Once you get past who's included and who's left out, though, the show is frequently exhilarating, especially for anyone who appreciates the primacy of painting. The exhibition gets off to an inauspicious start, with a small, untitled oil painting from around 1953 by Joan Mitchell. It's a fine little abstract, dominated by a few swaths of bold red, by one of the most prominent second-generation abstract expressionists, but it hardly prepares us for the grandeur of much of what soon follows.

Italian Landscape, for instance, is nothing if not grand — a narrative-packed vista by Thomas Cole in which the expansive landscape dwarfs the 18 human figures scattered throughout it. Cole, who was born in England but moved to America when he was 18, is credited as the founder of the Hudson River School of painting, and this landscape from 1839, though set in Europe, shows how he helped redefine American landscape painting.
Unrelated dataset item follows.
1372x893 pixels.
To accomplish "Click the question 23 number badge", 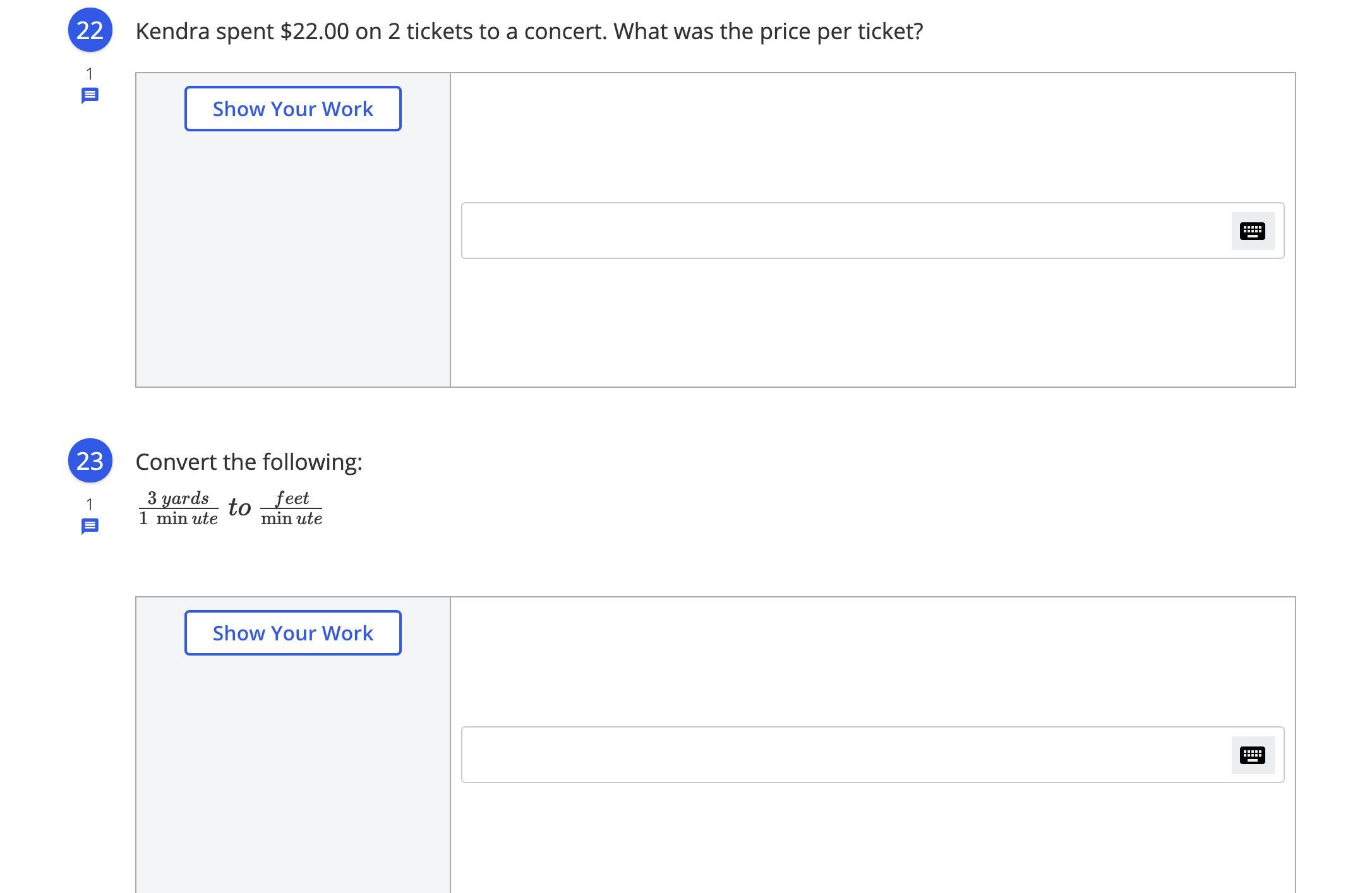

As thrilling as Cole's canvas is, however, it is almost upstaged a little farther into the show by The Oregon Trail, a magnificent sun-drenched landscape by Albert Bierstadt in 1869. Another European transplant — he was born in Prussia — Bierstadt first ventured into the American West in 1859 as part of an Interior Department survey to find a new wagon route to California. This painting, created the same year the first transcontinental railroad was completed, encapsulates both the artist's own journey and the country's westward expansion, seen as a romantic example of Manifest Destiny.

These two are just high points among the many landscapes included. In contrast with the scale and detail of Cole's and Bierstadt's visions, we get a much more intimate take in Birds of the Bagaduce, an oil-on-board done in 1939 by Marsden Hartley that reduces landscape to a boat-dotted sea under clouds and birds, with a backdrop of distant hills. Ice and Clouds is a similarly elemental landscape by Arthur G. Dove, often considered the first American abstract painter.

The exhibition plunges into the early 20th Century with a shift from rural to urban. Manhattan's Misty Sunset, by the great American impressionist Childe Hassam in 1911, replaces landscape with cityscape, as does 1927's Der Pulverturm ("The Powdertower"), which perfectly sums up Lyonel Feininger's distinctive use of crisp angles and geometric forms. Edward Hopper's charcoal House in Charleston, SC from 1929 takes us from the great American outdoors into an interior more reflective of a state of mind.

It's difficult to make broad statements of a show that steadfastly resists summing up. At various points, a narrative seems to be taking shape, only to be disrupted by the appearance of something like Robert Motherwell's Collage with Ochre, a 1958 work that deconstructs a package salvaged from the mail. And how can such a small sampling of American art hope to establish context for a talent as singular and iconoclastic as Jackson Pollock at the height of his powers in 1950, suggested here by Silver & Black?

Just as landscapes dominate large stretches of the exhibition, there's a section near the end that emphasizes portraits. Thomas Eakins makes his appearance here, with The Coral Necklace, which portrays the Philadelphia sculptor Beatrice Fenton, looking well beyond her 17 years. William McGregor Paxton's Sylvia gives us an unconventionally beautiful woman who looks something like an early-20th-century Helena Bonham Carter.

But once again the flow is interrupted. A large domestic scene painted in 1988 by Janet Fish, Feeding Caitlin, falls uneasily between portraiture and photorealism. The Street, completed in 1957 by Jacob Lawrence (the first black artist added to the permanent collection of New York's Museum of Modern Art), injects social realism into the mix. Andy Warhol's Paul Jenkins is, first and foremost, a Warhol.

Better simply to abandon yourself, as I ultimately did, to "American Treasures." As a representative survey of something as sprawling and unruly as American art, it's hopelessly inadequate. As a tentative introduction to its vast subject, it's full of satisfactions big and small.